# What is required:
In the text on monitoring pollutants through honey bee colonies, which matrix proved most suitable for PAH monitoring?

# Text shown:
'''

Enhancing the environmental monitoring of pesticide residues through Apis mellifera colonies: Honey bees versus passive sampling

Evaluation of the honeybee exposome in European apiaries by combining passive samplers and liquid chromatography with Zeno trap-time-of-flight mass spectrometry

This study introduces an analytical methodology that combines passive sampling with ultra-high pressure liquid chromatography coupled with a high-end quadrupole-time-of-flight mass spectrometer (UHPLC-QTOF-MS) for monitoring the honeybee (Apis mellifera L.) exposome across various European regions and seasons. The sampling methodology employs the recently developed adsorb pesticide in-hive strips (APIStrip) passive samplers, which use TENAX® TA adsorbent, to collect a wide range of chemicals when placed inside beehives. Following acetonitrile-based desorption, extracts were analyzed by UHPLC-QTOF-MS, equipped with an advanced ion trap -the Zeno trap- that enhances tandem-mass spectrometry (MS/MS) signals and improves mass accuracy, facilitating efficient feature annotation. A non-targeted analysis (NTA) approach, combined with multivariate analysis, was used to simultaneously identify exposure analytes (e.g.natural products) and effect-related metabolites associated with honeybee health and condition (e.g. pheromones and other compounds emitted by bees). This methodology revealed geographical and seasonal variations in the chemical profiles of honeybee hives. In the evaluated Nordic countries, natural products from plants and pollen, along with bee-emitted substances such us neurotransmitters and pheromones, were prevalent. Seasonal analysis in Denmark revealed distinct chemical profiles associated with blooming flowers and peak brood rearing activity in April. This integrated, non-invasive methodology has proven highly effective in assessing the honeybee exposome, providing valuable insights into how environmental factors influence the chemical profiles emitted by bees.

Environmental assessment of PAHs through honey bee colonies - A matrix selection study

The steady conditions of temperature, humidity and air flux within beehives make them a valuable location for conducting environmental monitoring of pollutants such as PAHs. In this context, the selection of an appropriate apicultural matrix plays a key role in these monitoring studies, as it maximizes the information that will be obtained in the analyses while minimizing the inaccurate results. In the present study, three apicultural matrices (honey bees, pollen and propolis) and two passive samplers (APIStrips and silicone wristbands) are compared in terms of the number and total load of PAHs detected in them. Samplings took place in a total of 11 apiaries scattered in Austria, Denmark, and Greece, with analyses performed by GC-MS/MS. Up to 14 different PAHs were identified in silicone wristbands and pollen, whereas the remaining matrices contained a maximum of five contaminants. Naphthalene, 1-methylnaphthalene, 2-methylnaphthalene, and pyrene were found to be the most prevalent substances in the environment. Recovery studies were also performed; these suggested that the chemical structure of APIStrips is likely to produce very strong interactions with PAHs, thus hindering the adequate desorption of these substances from their surface. Overall, silicone wristbands placed inside the beehives proved the most suitable matrix for PAH monitoring through honey bee colonies.

'''

# Given data:
'''

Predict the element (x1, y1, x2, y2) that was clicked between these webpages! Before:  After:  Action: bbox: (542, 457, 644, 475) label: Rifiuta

'''

# Problem solution:
Silicone wristbands placed inside the beehives.